With "computer" as the search word, show every line of the material that has it.

» Data for analysis
· · · ·

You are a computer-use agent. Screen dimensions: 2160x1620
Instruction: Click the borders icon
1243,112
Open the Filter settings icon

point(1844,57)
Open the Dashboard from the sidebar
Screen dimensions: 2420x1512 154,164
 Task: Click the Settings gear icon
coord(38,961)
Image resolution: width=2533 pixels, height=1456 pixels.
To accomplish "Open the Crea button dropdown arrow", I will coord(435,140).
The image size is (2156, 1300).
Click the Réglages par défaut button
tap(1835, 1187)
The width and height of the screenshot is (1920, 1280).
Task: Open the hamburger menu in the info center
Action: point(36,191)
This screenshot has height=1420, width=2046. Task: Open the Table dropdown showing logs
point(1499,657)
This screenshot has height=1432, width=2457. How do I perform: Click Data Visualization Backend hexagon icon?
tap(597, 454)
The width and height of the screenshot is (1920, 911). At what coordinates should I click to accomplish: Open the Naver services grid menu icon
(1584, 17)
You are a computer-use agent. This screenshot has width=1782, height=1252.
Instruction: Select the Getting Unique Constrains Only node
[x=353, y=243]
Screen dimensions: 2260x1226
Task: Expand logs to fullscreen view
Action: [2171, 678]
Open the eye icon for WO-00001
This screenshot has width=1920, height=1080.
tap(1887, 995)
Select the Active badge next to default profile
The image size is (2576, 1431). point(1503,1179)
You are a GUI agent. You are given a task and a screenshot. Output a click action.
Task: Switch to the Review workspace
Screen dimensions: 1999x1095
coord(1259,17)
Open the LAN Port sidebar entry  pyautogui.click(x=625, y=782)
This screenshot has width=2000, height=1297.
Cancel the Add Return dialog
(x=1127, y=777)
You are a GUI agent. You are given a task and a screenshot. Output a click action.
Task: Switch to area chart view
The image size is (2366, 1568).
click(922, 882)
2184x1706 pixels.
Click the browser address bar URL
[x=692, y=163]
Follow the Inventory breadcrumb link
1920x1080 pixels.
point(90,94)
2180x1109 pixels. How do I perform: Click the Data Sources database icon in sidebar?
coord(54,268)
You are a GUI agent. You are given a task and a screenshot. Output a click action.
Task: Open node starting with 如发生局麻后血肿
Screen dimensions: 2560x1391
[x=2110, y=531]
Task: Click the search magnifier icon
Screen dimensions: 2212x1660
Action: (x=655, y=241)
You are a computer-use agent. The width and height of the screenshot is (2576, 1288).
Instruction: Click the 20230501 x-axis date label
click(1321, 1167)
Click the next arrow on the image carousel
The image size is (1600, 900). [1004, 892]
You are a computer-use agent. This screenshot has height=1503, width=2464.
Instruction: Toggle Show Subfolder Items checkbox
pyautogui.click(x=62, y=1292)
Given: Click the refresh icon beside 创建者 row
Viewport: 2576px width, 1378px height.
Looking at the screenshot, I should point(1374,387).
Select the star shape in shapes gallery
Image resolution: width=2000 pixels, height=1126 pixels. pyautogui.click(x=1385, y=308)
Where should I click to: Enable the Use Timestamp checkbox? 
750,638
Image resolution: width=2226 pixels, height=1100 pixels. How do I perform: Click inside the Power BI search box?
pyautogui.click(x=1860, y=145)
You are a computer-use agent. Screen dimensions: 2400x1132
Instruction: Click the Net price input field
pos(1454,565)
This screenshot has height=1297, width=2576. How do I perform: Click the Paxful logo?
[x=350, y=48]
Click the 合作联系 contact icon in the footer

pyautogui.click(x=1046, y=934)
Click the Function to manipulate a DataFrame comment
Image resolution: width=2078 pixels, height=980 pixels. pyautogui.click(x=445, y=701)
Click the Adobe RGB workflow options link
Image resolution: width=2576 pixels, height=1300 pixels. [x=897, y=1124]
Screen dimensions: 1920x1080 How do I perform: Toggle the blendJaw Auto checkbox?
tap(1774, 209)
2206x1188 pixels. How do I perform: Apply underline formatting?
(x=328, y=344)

· · · ·

» Result of this exercise
You are a computer-use agent. Screen dimensions: 2160x1620
You are a computer-use agent. This screenshot has width=1782, height=1252.
You are a computer-use agent. The width and height of the screenshot is (2576, 1288).
You are a computer-use agent. This screenshot has height=1503, width=2464.
You are a computer-use agent. Screen dimensions: 2400x1132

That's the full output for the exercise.